Bir kadın kocasına karşı sorumlu olduğunu düşünerek evini imkânları ölçüsünde en güzel şekilde tanzim etmeli, kocasının haklarını korumalı, malını israf etmemeli ve ona her türlü ihânetten sakınmalıdır. Onun önemli bir görevi de çocuklarını iyi bir insan ve iyi bir Müslüman olarak yetiştirmeye çalışmak, bilgi, görgü, eğitim ve öğretimleriyle ilgilenmektir.

Hadîs-i şerîfte buyrulur ki; “Bir hizmetkar veya bir işçi,yanında çalıştığı kimsenin malından, canından sorumludur ve çobanıdır

Kendi idâresine bırakılan şeylerin  hepsi kendisine bir emanet olduğunu bilmeli ve onları gözü gibi korumalıdır.

Görevi icabı yapması istenen işleri de kusursuz şekilde eksiksiz yapmaya gayret etmelidir.

Başka bir hadiste ise bir evlat,

babasının malının çobanıdır ve onu gözetmek zorundadır. Babamın malıdır diye istediği gibi çalıp çırpmaya, saçıp savurmaya hakkı ve yetkisi yoktur. O da yaptıklarının hesabını Allah’a verecektir.

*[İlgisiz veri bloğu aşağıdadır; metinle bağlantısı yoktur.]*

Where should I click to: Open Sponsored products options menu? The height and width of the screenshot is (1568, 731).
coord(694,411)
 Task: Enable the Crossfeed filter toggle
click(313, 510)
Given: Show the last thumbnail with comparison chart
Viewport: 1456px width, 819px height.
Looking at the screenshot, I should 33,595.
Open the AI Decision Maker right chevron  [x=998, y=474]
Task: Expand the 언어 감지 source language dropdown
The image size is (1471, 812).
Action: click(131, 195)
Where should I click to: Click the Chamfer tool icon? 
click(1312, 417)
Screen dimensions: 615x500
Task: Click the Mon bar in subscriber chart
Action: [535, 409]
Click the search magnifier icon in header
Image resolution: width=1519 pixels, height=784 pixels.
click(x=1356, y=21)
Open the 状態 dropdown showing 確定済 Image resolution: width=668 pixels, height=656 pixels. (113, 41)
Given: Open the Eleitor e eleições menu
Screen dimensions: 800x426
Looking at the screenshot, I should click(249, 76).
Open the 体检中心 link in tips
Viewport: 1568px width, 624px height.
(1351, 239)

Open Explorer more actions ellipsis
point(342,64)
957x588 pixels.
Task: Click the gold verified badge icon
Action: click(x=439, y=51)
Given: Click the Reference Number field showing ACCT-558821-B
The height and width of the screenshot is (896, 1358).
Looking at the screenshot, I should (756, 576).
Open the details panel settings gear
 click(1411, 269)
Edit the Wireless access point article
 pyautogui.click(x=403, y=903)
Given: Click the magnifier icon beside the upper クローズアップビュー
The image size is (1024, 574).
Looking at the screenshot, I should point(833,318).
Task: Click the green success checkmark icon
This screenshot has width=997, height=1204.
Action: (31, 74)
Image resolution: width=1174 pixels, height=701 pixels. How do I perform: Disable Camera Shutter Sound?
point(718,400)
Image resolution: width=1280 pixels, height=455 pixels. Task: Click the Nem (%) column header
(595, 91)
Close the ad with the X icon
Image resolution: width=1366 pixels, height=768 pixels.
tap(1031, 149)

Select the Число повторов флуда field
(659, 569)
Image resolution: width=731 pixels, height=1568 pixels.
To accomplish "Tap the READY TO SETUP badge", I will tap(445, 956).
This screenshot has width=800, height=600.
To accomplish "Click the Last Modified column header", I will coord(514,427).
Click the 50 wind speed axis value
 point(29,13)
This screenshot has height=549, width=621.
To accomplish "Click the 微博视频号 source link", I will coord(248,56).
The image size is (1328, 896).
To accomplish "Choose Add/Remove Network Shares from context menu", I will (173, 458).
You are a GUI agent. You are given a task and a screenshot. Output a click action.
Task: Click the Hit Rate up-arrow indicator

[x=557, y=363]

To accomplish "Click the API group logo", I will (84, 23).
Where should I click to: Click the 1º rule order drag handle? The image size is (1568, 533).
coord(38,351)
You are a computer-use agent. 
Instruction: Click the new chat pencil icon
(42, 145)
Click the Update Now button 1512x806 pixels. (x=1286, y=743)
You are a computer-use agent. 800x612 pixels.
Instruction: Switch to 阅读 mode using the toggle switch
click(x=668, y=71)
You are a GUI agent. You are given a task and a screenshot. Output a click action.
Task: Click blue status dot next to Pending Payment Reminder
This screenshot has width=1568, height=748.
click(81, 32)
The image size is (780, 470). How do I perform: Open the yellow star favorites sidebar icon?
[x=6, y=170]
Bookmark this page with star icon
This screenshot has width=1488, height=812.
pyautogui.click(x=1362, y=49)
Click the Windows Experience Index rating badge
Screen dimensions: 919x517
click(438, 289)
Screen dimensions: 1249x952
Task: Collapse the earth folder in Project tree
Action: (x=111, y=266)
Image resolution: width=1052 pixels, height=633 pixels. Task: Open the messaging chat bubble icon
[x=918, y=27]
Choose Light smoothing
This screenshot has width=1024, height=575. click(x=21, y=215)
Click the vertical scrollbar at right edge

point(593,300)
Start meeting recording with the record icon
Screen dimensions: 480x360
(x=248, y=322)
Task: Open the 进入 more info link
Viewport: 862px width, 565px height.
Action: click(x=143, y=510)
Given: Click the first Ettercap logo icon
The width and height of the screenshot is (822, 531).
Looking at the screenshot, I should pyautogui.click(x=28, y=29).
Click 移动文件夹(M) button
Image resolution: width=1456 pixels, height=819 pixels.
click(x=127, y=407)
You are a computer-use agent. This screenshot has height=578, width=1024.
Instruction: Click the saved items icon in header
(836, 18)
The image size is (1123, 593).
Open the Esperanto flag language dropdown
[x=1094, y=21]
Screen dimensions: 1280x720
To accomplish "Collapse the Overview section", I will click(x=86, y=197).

Bu ölçüye göre İslam dininin emrine göre herkes etrafındakilere karşı sorumludur. Arkadaş arkadaşa, esnaf müşterisine, öğretmen öğrencisine, memur iş güç sahibi olarak karşısına çıkan kimselere karşı sorumludur. Hatta insan, kendisine birer Allah emaneti olarak verilen vücudundaki organlardan sorumludur. Gücünü, kuvvetini, gençliğini ve enerjisini nerede harcadığının hesabını verecektir.

Kısaca ifade etmek gerekirse, devlet başkanından hamala varıncaya kadar herkes, işinden ve yaptığı görevinden sorumludur.

Yarın mahşer gününde herkes yani amir memur ve idareciler önderleriyle idare edicileriyle birlikte hesaba çekileceklerdir.

Değerli dostlarım:” herkes hesaba çekilmeden hesabını yapsın.!

Cenabı hak Kur’an-ı Kerim’de Abese süresi 33-36.ayetlerinde

Kıyamet günü kulakları sağır eden o ses geldiğinde, İşte o dehşetli günde  kişi kardeşinden, annesinden, babasından, eşinden ve çocuklarından kaçar.

Ne demişler.! Boynuzsuz koyunun boynuzlu koyun’dan hakkını aldığı gün ve dünyada iyi veya kötü yönden yapıp ettiklerinin hepsinin hesabının  tartıya vurulduğu gündür.

Ben”DENİZ’ derim ki.! Hesabınız yapılmadan hesabinizi yapmalısınız, yoksa o gün çok Çetin olacaktır.